He Xingjian, Liu Jing, Wang Weining, Lu Hanqing
IEEE Trans Image Process. 2022;31:2850-2863. doi: 10.1109/TIP.2022.3162101. Epub 2022 Apr 5.
Self-attention is widely explored to model long-range dependencies in semantic segmentation. However, this operation computes pair-wise relationships between the query point and all other points, leading to prohibitive complexity. In this paper, we propose an efficient Sampling-based Attention Network which combines a novel sample method with an attention mechanism for semantic segmentation. Specifically, we design a Stochastic Sampling-based Attention Module (SSAM) to capture the relationships between the query point and a stochastic sampled representative subset from a global perspective, where the sampled subset is selected by a Stochastic Sampling Module. Compared to self-attention, our SSAM achieves comparable segmentation performance while significantly reducing computational redundancy. In addition, with the observation that not all pixels are interested in the contextual information, we design a Deterministic Sampling-based Attention Module (DSAM) to sample features from a local region for obtaining the detailed information. Extensive experiments demonstrate that our proposed method can compete or perform favorably against the state-of-the-art methods on the Cityscapes, ADE20K, COCO Stuff, and PASCAL Context datasets.
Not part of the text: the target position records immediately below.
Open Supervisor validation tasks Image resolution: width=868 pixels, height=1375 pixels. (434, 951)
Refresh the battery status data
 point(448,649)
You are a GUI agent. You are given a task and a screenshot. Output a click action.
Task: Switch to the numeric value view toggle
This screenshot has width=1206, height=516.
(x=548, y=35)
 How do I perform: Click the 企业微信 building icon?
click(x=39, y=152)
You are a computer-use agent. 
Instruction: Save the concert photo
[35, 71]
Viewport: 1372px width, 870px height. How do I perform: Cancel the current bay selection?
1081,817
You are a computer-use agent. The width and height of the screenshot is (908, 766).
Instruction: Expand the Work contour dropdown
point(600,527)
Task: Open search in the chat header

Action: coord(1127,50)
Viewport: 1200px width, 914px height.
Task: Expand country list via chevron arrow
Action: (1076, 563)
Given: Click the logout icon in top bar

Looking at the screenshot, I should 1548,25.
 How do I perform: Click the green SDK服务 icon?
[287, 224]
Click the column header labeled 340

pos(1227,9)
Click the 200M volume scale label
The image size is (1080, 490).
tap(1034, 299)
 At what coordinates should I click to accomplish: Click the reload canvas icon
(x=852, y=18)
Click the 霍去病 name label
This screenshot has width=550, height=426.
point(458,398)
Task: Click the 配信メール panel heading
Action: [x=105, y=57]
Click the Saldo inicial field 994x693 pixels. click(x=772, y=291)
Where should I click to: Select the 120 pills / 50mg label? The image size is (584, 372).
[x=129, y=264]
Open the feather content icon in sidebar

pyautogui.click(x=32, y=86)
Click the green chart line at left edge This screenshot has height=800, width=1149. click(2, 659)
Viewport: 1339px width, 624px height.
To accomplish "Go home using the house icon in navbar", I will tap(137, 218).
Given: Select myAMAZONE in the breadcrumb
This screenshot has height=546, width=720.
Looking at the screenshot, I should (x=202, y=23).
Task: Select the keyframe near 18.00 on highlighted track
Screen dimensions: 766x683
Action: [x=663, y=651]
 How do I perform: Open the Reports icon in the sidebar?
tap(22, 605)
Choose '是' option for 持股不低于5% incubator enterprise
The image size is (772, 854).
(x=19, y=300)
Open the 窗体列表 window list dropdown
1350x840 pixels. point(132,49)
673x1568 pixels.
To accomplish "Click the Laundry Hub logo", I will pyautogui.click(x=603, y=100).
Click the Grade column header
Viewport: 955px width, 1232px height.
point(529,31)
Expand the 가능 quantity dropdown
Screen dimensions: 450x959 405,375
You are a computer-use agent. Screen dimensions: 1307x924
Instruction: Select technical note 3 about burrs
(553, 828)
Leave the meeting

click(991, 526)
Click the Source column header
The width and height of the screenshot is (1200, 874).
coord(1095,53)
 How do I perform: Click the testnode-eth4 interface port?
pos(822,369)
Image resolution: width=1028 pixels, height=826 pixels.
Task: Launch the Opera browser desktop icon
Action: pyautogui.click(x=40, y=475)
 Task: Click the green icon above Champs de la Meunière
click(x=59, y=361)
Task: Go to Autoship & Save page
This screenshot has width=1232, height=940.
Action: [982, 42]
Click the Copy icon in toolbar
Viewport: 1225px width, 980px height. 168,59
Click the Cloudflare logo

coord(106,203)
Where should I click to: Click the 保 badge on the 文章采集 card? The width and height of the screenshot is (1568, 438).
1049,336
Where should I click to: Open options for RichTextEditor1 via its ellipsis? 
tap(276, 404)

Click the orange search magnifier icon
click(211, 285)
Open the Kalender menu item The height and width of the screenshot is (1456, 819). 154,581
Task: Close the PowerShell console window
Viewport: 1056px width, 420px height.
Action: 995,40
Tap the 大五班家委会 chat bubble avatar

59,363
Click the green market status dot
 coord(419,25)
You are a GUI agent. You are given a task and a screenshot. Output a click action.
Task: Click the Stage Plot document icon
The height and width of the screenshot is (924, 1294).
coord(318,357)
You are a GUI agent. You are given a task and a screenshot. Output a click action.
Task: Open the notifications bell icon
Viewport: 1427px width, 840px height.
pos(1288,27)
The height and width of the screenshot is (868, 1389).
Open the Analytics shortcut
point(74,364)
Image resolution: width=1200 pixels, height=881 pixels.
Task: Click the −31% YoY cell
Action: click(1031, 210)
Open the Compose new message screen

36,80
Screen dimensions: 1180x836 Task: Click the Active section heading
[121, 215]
自注意力机制在语义分割中被广泛用于对长距离依赖关系进行建模。然而,这种操作会计算查询点与所有其他点之间的成对关系,导致计算复杂度过高。在本文中,我们提出了一种高效的基于采样的注意力网络,该网络将一种新颖的采样方法与用于语义分割的注意力机制相结合。具体来说,我们设计了一个基于随机采样的注意力模块(SSAM),从全局角度捕捉查询点与随机采样的代表性子集之间的关系,其中采样子集由随机采样模块选择。与自注意力机制相比,我们的SSAM在显著减少计算冗余的同时,实现了相当的分割性能。此外,鉴于并非所有像素都对上下文信息感兴趣,我们设计了一个基于确定性采样的注意力模块(DSAM),从局部区域采样特征以获取详细信息。大量实验表明,我们提出的方法在Cityscapes、ADE20K、COCO Stuff和PASCAL Context数据集上能够与现有最先进方法竞争或表现更优。